▸ WORK REQUEST
Go to the line containing "You are a computer-use" in the records below and print it and every following line exactly, on through the line containing "Instruction: Select Solana", then stop.

▸ DATASET ENTRIES
################

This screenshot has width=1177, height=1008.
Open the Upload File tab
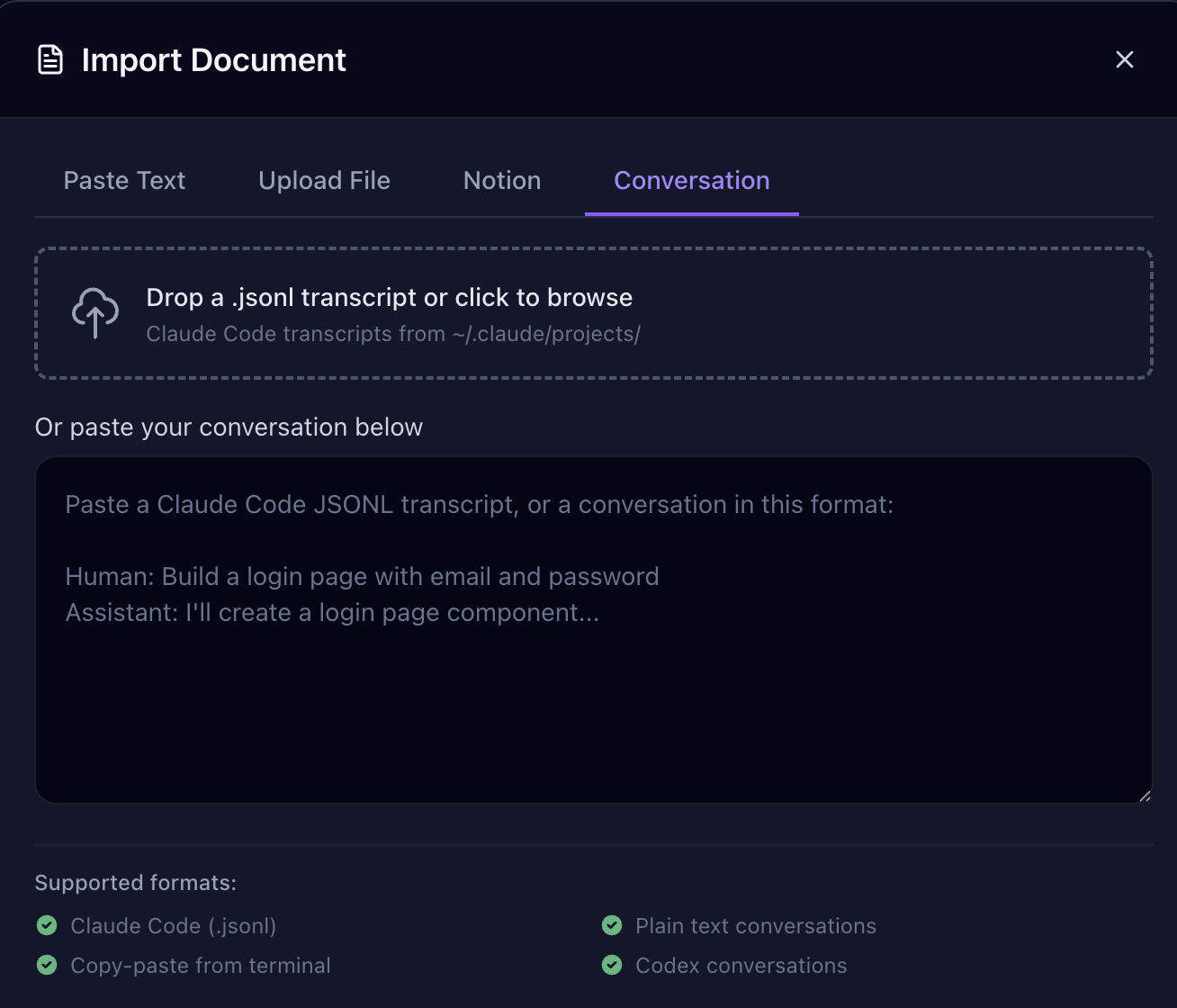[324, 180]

################

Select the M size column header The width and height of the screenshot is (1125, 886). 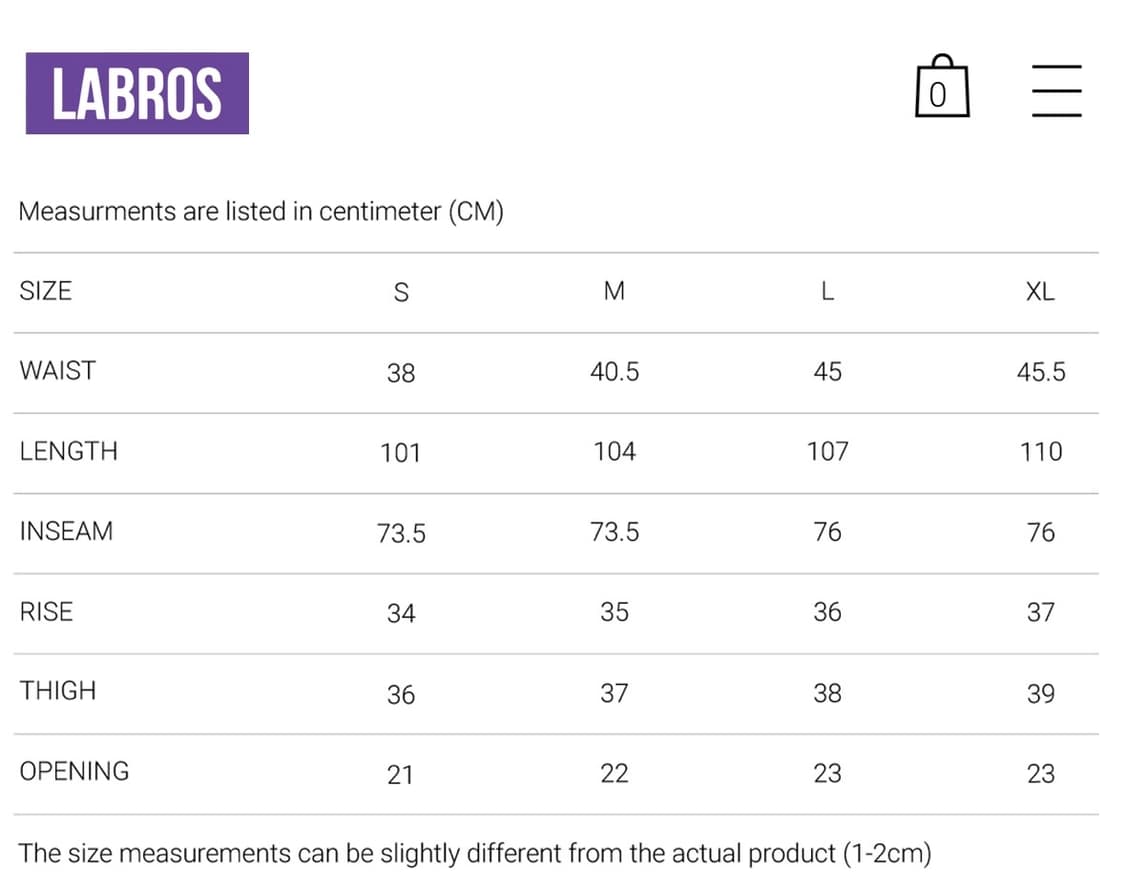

################

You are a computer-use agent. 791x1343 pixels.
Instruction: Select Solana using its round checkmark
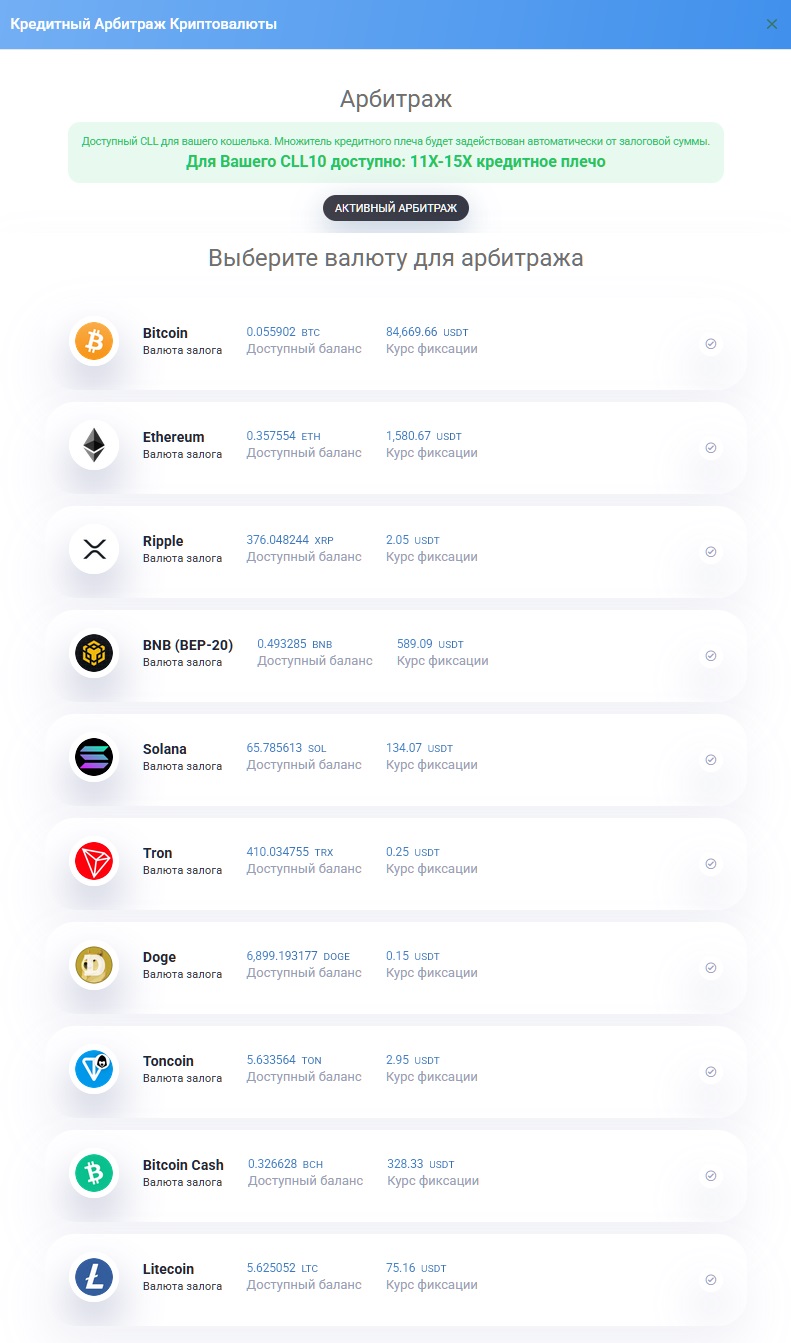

################

▸ TASK RESPONSE
You are a computer-use agent. 791x1343 pixels.
Instruction: Select Solana using its round checkmark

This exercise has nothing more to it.